November is when the monsoon changes in sub-Saharan Africa. The change ends a long dry season, not so completely different from spring in the northern hemisphere ending the relatively dry winter.

Every year we waited with utmost impatience for the rains in November. We were ready to plant our gardens, the endless heat which grew steadily was tedious, and I remember sitting on a small boulder behind my house looking up hopefully at the sky.

The first rain was usually a good, hard rain. There was immediate change. Temperatures dropped, as did tempers. The dust was cleared from the air. We had to close the doors to keep the snakes out, and literally overnight new grass grew.

But it’s much different, today. The “good hard rain” is now a torrent.

Robin Pope Safaris in Zambia reported yesterday that Zambia’s Luangwa National park “received an inch in just over an hour – a lot of water created a lot of mud!”

In Rwanda, unnaturally high winds combined with excessive rain Friday destroyed 120 homes.

An area that normally gets very little rain all year long in northern Kenya was so flooded over the weekend, relief efforts are stalled.

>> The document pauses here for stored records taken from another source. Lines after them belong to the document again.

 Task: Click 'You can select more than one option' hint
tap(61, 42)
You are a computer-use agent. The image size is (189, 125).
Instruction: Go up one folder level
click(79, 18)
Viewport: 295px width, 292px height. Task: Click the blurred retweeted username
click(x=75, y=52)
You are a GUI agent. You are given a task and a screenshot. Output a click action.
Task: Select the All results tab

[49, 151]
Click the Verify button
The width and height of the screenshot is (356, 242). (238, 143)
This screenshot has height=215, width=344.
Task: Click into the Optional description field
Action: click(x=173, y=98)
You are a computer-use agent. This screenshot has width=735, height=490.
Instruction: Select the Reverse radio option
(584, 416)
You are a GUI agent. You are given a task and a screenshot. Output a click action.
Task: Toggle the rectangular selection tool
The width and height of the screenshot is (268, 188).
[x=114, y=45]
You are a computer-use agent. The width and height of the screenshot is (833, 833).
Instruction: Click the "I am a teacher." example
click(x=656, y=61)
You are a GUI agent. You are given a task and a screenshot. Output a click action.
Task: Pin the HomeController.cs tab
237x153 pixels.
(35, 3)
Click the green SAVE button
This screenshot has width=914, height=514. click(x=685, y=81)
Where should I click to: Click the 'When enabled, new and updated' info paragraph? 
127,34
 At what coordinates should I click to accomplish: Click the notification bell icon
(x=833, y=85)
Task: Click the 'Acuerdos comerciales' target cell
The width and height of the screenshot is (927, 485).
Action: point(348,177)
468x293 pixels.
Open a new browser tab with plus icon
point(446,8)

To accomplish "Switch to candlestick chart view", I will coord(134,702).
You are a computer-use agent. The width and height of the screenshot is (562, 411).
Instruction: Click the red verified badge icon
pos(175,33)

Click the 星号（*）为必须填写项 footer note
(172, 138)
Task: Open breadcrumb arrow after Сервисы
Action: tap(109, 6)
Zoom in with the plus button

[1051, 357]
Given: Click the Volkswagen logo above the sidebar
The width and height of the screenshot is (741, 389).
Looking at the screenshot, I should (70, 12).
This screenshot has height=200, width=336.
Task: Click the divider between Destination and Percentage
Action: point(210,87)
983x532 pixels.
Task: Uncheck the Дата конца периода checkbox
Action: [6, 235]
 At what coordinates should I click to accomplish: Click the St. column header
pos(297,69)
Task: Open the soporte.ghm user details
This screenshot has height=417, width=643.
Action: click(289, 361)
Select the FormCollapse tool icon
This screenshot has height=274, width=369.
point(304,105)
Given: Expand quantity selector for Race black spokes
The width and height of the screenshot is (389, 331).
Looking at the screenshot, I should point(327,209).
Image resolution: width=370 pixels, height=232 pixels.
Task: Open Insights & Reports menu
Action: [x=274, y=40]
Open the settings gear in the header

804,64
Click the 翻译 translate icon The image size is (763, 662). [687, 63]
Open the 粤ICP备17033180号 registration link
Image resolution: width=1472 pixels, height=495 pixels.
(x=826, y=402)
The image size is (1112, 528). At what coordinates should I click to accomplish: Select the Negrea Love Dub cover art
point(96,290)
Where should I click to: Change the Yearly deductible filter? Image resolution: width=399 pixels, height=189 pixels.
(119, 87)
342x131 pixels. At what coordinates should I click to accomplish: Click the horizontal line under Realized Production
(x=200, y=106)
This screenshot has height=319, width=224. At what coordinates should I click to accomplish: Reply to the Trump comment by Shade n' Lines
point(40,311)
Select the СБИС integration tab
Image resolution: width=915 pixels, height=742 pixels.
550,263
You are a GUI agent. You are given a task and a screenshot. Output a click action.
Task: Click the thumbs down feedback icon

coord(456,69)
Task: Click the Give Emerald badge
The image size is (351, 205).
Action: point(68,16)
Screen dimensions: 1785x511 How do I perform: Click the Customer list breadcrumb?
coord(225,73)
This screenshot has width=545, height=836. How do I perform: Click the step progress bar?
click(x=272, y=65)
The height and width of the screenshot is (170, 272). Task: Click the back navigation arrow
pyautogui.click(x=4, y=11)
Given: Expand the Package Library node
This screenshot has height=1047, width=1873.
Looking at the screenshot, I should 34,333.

And in another desert area of Somali, 100 were killed by rain and wind over the weekend by a freak cyclone that made it up the Red Sea.

Any one of these stories would be unnaturally big news ten years ago. Now, it’s just one of dozens if not hundreds of news reports of climate calamity. Nothing is “freak” anymore.

It snowed at my home, yesterday. This is two weeks earlier than normal. No big deal, right? The temperature was 13F when I walked the dog at dawn. The normal low is 31F. Nothing to worry about, right?

Maybe not in northeast Illinois. Maybe not even in New York City right now with its elaborate weather disaster plans and remarkable disaster insurance.

Not quite the same for the guy who would like to get his millet planted in Somalia, or the young businesswoman in Tacloban. Or for the child trying to go to school in Mfuwe.

There are other ways to dominate your adversaries than by war.